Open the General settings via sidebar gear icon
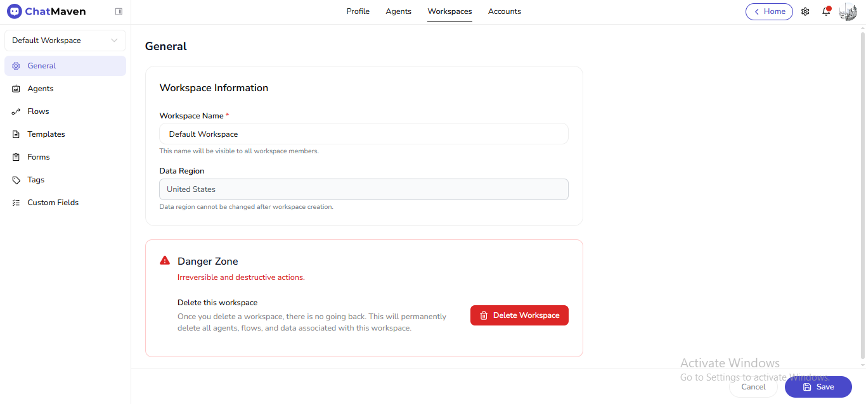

==

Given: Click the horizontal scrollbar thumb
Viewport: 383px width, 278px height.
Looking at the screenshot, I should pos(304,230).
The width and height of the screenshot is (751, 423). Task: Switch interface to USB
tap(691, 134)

** What the task asks **
Replace "scrollbar" with "scroll bar" in the lines beginning at the one that contains "Given: Click the horizontal scrollbar thumb" and ending with the one that contains "tap(691, 134)", and reproduce only those lines with no other changes.

** Answer to this exercise **
Given: Click the horizontal scroll bar thumb
Viewport: 383px width, 278px height.
Looking at the screenshot, I should pos(304,230).
The width and height of the screenshot is (751, 423). Task: Switch interface to USB
tap(691, 134)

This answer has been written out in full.